Theology
in a nutshell
There
is a God
By Ken
Horn
The belief in the existence of
God is called theism.
The belief that there is no God
is called foolishness.
At least that’s what the
Bible calls it. The definition is given twice in the Psalms (14:1 and 53:1):
“The fool says in his heart, ‘There is no God’ ” (NIV).
Men call it atheism. The prefix
a- is a negative so atheism is literally “no belief in God” or
“belief there is no God.”
The 19th-century German philosopher
Nietzsche’s famous pronouncement “God is dead” was followed
by this clever Christian couplet that followed the philosopher’s demise:
“God is dead.” —
Nietzsche
“Nietzsche is dead.”
— God
More common than atheism
is agnosticism, the belief that you can’t really know if
there is a God. The word combines the negative a- prefix with
the Greek gnosis, meaning knowledge. So it’s “no
knowledge.” The parallel roots in Latin give us the word
ignorant. So agnostics confess ignorance and say we can’t
do anything to remedy it.
Jean Paul Sartre —
well-known 20th-century French philosopher — began a movement
known as existentialism with a book that is definitely not an
inspirational classic, Being and Nothingness. Sartre
lamented that human beings must make decisions without ever knowing
what is right or wrong, good or bad. Existentialism leads to a
supreme sense of hopelessness.
Morality is
in our hearts.
But mankind does have an inner
morality — a sense of right and wrong. It was placed there by God. Romans
1:18-32 is the Bible’s clearest statement that God is the Source of
our moral awareness. Verse 21 shows how morals are lowered: “For although
they knew God, they neither glorified him as God nor gave thanks to him, but
their thinking became futile and their foolish hearts were darkened.”
That sense of morality is often
clouded by the recurring reinforcements of an immoral culture.
You see this most evident in pagan cultures, and increasingly
in traditionally Christian ones like the United States. Our culture
is really drifting toward paganism, and as it does so the image
of God is steadily obscured in our citizens. (See 2 Corinthians
4:4.)
The Evangel recently published
the story of actor Kirk Cameron, a self-styled “devout atheist”
who considered God a “fairy tale.”
“There’s no God,”
he would say. “You can’t prove that there’s a God.”
He didn’t change his mind
until he visited a church at a friend’s invitation and felt a personal
sense of conviction. “I felt guilty when he talked about sin,”
Cameron said. With this God-given sense of morality awakened, he soon became
a believer.
Personal experience
can prove God exists.
Another response to the “God
is dead” claim is found in the words of an old gospel song: “If
God is dead, who’s this living in my heart?” This, of course,
is subjective, and it’s only good for one person at a time — the
one who experiences God.

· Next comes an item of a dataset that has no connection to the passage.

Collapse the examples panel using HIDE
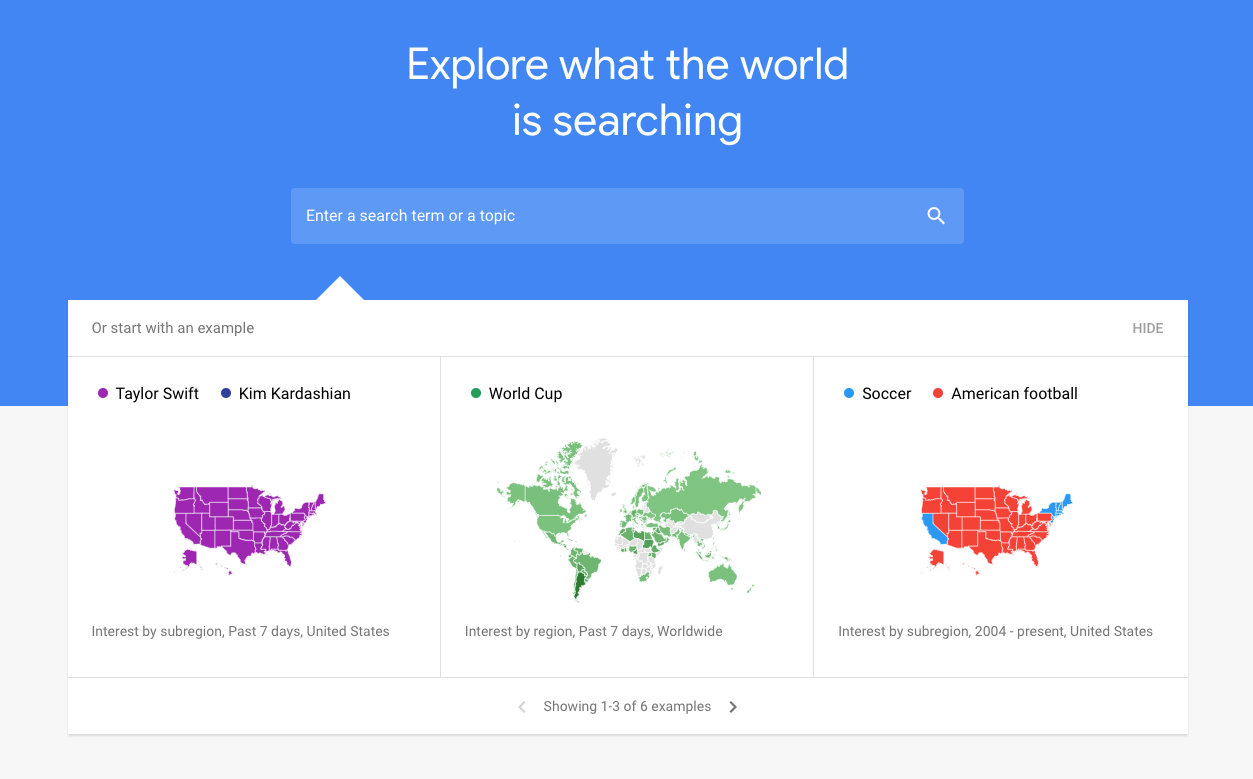(1147, 328)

Nevertheless, those who have this experience also
know how real the proof is. It’s difficult to have a personal relationship
with someone who doesn’t exist.
Knowledge can
prove God exists.
God’s existence has been
proven to many by honest intellectual study. Lew Wallace was a distinguished
Union general in the Civil War.
Wallace’s attitude toward
religion was, in his words, “absolute indifference.” Then on a
two-hour train ride he found himself discussing the topic with noted agnostic
Robert Ingersoll. They discussed the existence of God, the devil, heaven and
hell. Wallace, who made it clear he had formulated no opinion on the subjects,
reported that Ingersoll poured out a “pungent excoriation of believers
in God, Christ and heaven.”
Strangely enough, it was these
“most outright denials of all human knowledge of God, Christ, Heaven,
and the Hereafter” which stimulated Wallace’s pursuit of truth.
“Was the Colonel [Ingersoll] right?” Wallace wrote. “What
had I on which to answer yes or no? He had made me ashamed of my ignorance:
and then … as I walked on in the cool darkness, I was aroused for the
first time in my life to the importance of religion.”

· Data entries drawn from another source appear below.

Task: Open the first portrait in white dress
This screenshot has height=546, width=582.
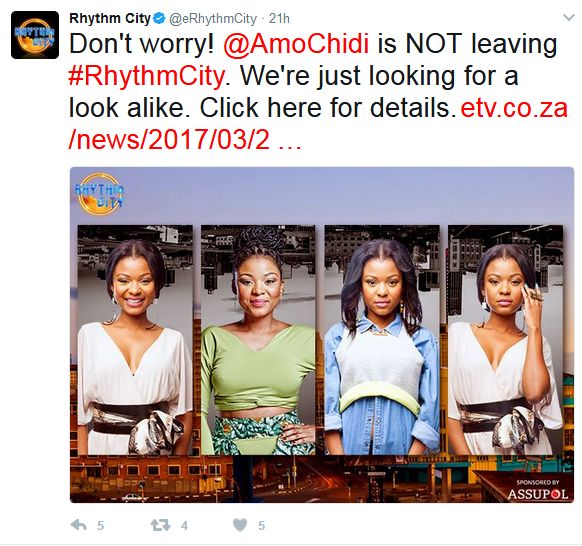Action: (135, 340)
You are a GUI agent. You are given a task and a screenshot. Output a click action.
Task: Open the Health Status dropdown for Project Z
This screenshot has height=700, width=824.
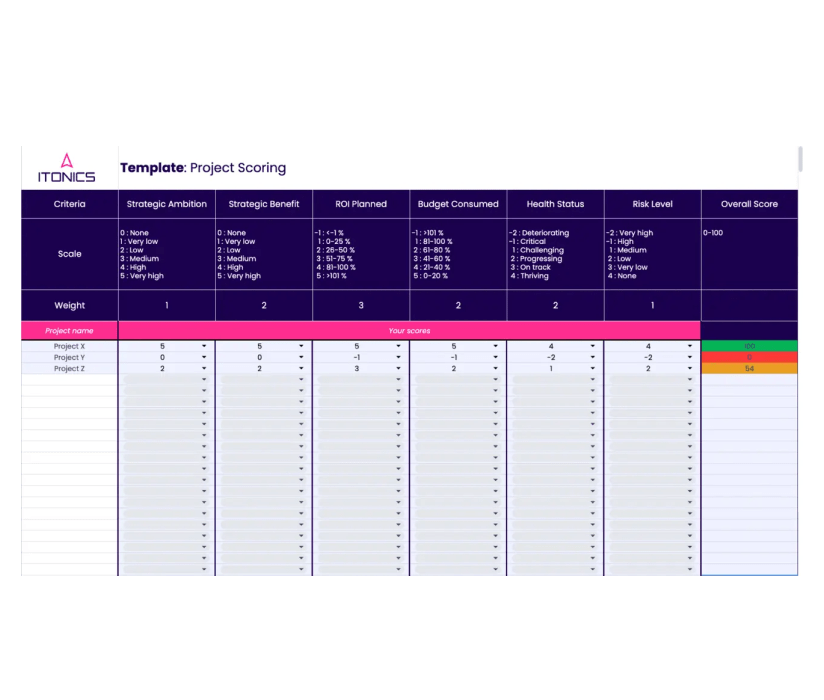[591, 368]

Wallace, already a successful author,
resolved to investigate — by writing a book on the life of Christ. “That
would compel me,” he said, “to study everything of pertinency;
after which, possibly, I would be possessed of opinions of real value.”
His search ended with
two results: “First, the book Ben Hur, and second,
a conviction amounting to absolute belief in God and the divinity
of Christ.”
Ben Hur: A Tale
of the Christ became the best-selling novel of the 19th century.
It has never been out of print since first published in 1880 and
has been translated into nearly every major language of the world.
Ingersoll’s invective awakened
Wallace’s intellect, and he went on a search. He found the Truth. And
Wallace the agnostic became Wallace the believer.
Something must
be eternal.
More than 20 years
ago Carl Sagan became popular with his documentary series Cosmos.
He stated the series’ premise thus: “The cosmos is
all there is or ever was.” What an amazing statement from
a scientist, by definition one who demands verifiable evidence
in order to make unequivocal statements, called laws.
Science says that every effect
must have a cause. Even a “Big Bang” (the event scientists say
exploded the universe into being) requires a cause. So one must believe in
either an eternal God or an eternal cosmos. In my mind it takes less faith
to believe in an eternal personal God, than an eternal impersonal cosmos.
It is intellectual arrogance to make one’s unprovable belief in an eternal
cosmos a law of science.
Witness an academic
freedom case of years past at San Francisco State University.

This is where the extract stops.